A year after announcing plans to build what is called a solution enablement platform to support its expansion into data and analytics services, credit reporting company TransUnion LLC says its transition is nearly complete and its OneTru platform is paying off both internally and for business customers.
In recent months, TransUnion’s alternative lending bureau has used OneTru to introduce new credit risk products that enrich lenders’ existing underwriting scores. Its marketers are using the TruAudience identity-driven marketing line of products to create more persistent views of customer identities for planning, executing and measuring marketing efforts.
The TruValidate fraud prevention service has improved fraud capture rates and reduced false positives while helping one financial institution increase its fraud capture rates by 162%. A U.S. credit card issuer cut its offer timeline from 45 to 21 days using TruIQ Data Enrichment.
All these services are enabled by the unified OneTru platform.
“We’ve seen a more than 50% productivity boost from migrating legacy products to run on top of the platform,” said Venkat Achanta, chief technology, data & analytics officer.
Consolidating tens of petabytes of data gathered over more than 20 years on a single platform has been challenging, requiring TransUnion to invent many technologies and tactics it used for security, data governance and identity resolution.
TransUnion’s Achanta says OneTru has boosted productivity up to 50%. Photo: TransUnion
“We collect data from tens of thousands of sources,” Achanta said. “No commercial tool could scale to meet our compliance processes.”
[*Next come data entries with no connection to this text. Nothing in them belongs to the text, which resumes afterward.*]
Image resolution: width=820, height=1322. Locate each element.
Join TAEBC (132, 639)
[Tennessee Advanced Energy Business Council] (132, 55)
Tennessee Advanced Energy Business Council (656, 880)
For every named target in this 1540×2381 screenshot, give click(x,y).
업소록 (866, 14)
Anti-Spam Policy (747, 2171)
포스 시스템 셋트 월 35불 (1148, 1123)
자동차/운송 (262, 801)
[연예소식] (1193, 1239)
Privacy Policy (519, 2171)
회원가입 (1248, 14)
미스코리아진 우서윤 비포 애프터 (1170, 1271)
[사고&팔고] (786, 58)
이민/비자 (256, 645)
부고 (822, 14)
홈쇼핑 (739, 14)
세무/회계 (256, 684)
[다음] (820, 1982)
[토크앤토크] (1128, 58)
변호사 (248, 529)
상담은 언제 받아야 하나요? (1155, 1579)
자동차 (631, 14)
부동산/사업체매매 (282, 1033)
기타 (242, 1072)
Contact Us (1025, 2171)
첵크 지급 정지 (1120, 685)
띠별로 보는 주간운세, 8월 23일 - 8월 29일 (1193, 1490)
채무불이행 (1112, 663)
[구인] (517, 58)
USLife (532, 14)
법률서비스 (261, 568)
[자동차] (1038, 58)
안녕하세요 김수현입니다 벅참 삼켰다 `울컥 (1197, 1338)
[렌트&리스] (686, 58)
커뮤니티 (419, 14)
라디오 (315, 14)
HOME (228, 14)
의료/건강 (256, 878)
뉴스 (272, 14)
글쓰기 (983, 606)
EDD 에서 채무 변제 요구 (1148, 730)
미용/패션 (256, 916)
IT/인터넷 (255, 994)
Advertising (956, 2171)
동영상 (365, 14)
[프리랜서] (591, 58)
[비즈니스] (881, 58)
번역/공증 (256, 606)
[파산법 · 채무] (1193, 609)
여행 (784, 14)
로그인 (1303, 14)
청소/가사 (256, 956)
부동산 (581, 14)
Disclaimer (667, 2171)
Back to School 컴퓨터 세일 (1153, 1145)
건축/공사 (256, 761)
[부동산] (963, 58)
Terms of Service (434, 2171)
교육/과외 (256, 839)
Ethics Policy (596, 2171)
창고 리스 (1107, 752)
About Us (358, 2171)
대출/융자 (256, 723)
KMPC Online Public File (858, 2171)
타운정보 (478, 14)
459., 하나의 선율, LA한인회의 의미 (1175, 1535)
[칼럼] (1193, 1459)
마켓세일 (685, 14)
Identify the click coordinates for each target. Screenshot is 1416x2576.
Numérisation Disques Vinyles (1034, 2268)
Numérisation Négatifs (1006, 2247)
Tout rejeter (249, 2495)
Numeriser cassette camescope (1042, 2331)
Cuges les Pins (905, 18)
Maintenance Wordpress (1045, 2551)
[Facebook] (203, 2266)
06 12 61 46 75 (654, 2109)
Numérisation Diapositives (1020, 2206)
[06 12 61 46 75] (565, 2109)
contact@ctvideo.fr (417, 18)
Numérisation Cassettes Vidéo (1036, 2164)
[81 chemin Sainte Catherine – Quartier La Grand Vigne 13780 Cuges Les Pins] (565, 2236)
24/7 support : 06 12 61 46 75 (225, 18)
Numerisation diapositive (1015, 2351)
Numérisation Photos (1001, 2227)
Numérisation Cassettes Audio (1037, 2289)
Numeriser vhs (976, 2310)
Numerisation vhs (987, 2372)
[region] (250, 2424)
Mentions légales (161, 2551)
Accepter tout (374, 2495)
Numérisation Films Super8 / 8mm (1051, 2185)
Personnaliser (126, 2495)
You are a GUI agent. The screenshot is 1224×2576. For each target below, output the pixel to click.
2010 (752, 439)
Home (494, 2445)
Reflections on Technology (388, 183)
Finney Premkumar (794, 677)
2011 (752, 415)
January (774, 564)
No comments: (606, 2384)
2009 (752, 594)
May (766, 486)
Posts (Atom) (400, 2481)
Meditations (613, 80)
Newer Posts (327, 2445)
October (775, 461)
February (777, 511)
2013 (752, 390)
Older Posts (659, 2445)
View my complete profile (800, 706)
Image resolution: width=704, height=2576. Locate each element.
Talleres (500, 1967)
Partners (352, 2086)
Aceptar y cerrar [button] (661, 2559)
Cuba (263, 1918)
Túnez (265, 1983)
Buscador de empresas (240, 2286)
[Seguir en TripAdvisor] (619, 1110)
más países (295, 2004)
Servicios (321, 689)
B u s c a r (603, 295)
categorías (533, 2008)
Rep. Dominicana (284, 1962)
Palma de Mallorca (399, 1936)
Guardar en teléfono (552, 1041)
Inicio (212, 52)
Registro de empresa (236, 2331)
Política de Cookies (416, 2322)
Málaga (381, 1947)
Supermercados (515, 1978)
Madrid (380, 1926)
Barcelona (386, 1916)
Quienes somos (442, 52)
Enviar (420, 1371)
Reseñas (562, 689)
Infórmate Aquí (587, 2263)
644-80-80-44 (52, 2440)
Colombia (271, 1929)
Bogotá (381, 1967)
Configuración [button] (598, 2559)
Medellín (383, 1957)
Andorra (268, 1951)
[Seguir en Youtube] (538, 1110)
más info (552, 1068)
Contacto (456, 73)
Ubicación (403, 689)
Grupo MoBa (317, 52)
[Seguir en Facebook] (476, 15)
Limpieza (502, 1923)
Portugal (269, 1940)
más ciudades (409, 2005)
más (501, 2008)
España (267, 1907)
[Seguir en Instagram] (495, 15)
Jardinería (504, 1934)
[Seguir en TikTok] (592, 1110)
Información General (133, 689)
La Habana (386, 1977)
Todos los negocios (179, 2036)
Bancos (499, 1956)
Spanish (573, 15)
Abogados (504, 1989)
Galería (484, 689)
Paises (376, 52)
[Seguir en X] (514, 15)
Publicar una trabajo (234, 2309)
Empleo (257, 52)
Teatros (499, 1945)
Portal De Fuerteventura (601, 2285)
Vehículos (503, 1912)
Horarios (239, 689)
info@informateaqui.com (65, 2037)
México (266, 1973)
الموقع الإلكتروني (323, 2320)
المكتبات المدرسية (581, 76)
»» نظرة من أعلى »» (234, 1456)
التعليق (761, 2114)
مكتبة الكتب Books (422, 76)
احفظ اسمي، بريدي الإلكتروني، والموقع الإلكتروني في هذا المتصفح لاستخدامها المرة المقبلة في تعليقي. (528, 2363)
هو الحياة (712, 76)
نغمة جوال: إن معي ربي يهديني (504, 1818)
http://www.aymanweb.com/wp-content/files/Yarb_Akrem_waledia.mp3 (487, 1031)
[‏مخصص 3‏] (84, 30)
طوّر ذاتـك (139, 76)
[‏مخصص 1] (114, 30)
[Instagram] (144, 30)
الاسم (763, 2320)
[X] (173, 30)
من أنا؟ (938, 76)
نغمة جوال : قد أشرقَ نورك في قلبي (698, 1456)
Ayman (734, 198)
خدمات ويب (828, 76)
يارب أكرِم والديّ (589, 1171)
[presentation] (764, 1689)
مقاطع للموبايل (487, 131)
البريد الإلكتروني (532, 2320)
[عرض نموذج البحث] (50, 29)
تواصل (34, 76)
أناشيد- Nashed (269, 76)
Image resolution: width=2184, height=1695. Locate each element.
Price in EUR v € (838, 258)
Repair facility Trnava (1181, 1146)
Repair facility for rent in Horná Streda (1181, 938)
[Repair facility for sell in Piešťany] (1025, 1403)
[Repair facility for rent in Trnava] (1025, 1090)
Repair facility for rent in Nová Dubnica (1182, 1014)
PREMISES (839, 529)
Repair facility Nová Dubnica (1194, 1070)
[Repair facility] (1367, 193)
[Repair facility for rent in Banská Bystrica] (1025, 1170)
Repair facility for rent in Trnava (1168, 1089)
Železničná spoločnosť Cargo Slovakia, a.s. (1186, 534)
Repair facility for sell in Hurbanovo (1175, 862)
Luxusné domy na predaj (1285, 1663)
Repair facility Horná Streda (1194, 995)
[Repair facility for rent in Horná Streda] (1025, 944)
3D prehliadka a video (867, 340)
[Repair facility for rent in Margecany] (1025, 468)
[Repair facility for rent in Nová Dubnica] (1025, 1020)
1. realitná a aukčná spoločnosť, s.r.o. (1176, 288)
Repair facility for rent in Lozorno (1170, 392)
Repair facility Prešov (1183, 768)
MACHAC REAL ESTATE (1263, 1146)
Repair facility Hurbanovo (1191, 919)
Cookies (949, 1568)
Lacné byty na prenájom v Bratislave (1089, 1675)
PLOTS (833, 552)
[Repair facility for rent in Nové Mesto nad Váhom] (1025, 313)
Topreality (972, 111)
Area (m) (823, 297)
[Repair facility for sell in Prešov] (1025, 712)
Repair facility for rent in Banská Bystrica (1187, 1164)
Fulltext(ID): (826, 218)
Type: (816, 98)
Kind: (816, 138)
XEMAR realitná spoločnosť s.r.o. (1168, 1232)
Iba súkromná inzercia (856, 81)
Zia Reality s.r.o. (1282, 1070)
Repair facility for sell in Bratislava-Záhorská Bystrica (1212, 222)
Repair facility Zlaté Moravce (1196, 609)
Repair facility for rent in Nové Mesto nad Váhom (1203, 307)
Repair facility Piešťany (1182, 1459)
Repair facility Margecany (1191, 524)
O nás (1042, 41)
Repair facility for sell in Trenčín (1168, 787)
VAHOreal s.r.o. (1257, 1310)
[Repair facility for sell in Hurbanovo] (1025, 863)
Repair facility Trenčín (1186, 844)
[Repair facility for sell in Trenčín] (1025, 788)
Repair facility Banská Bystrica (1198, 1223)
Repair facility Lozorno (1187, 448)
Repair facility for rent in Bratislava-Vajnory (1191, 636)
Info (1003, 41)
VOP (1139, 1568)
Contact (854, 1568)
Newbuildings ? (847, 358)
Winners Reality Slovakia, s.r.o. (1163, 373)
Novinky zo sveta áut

Data migration has been a one-customer-at-a-time process, requiring dual platforms and a set of tools the company’s data scientists developed to apply artificial intelligence to scrubbing and tagging.
With much of that work now completed, TransUnion is focused on lining customers up for its analytics, risk management, customer engagement, marketing and other packaged services.
One is the new TruIQ Analytics Studio. It enables data scientists to build analytic models using pre-populated code templates. “Over 700 data scientists have used the same tools we use to build models on top of the platform,” Achanta said.
The company has especially high hopes for TruValidate, a real-time adaptive machine learning model that identifies patterns and blocks fraud attempts before any consumer interactions take place. It links structured data like traditional offline identities with unstructured data, like behavioral information, device properties and geographic location, to pinpoint fraud attempts earlier and more accurately.
“We have every bank, fintech and credit union as customers,” Achanta said. “Every business-to-consumer company is worried about fraud.” TransUnion’s latest State of Omnichannel Fraud Report found that 53% of adults in 18 countries and regions were targeted in fraud schemes from August to December last year.
In rolling out new services to customers, TransUnion has adopted what it calls a “Customer Zero” approach, in which new capabilities are tested internally before being released as products. “If we can meet the needs of our own uses cases, we can better open the platform to others,” Achanta said.
With its renewed focus on selling services to financial institutions, the company is looking at making its platform composable and flexible so customers integrate data from any source they wish.
“The composable platform will be something you can deploy in your private cloud within your security context and with your customer data,” Achanta said. “We’re looking to support streaming data with unlimited deployment options, not just a hosted service.”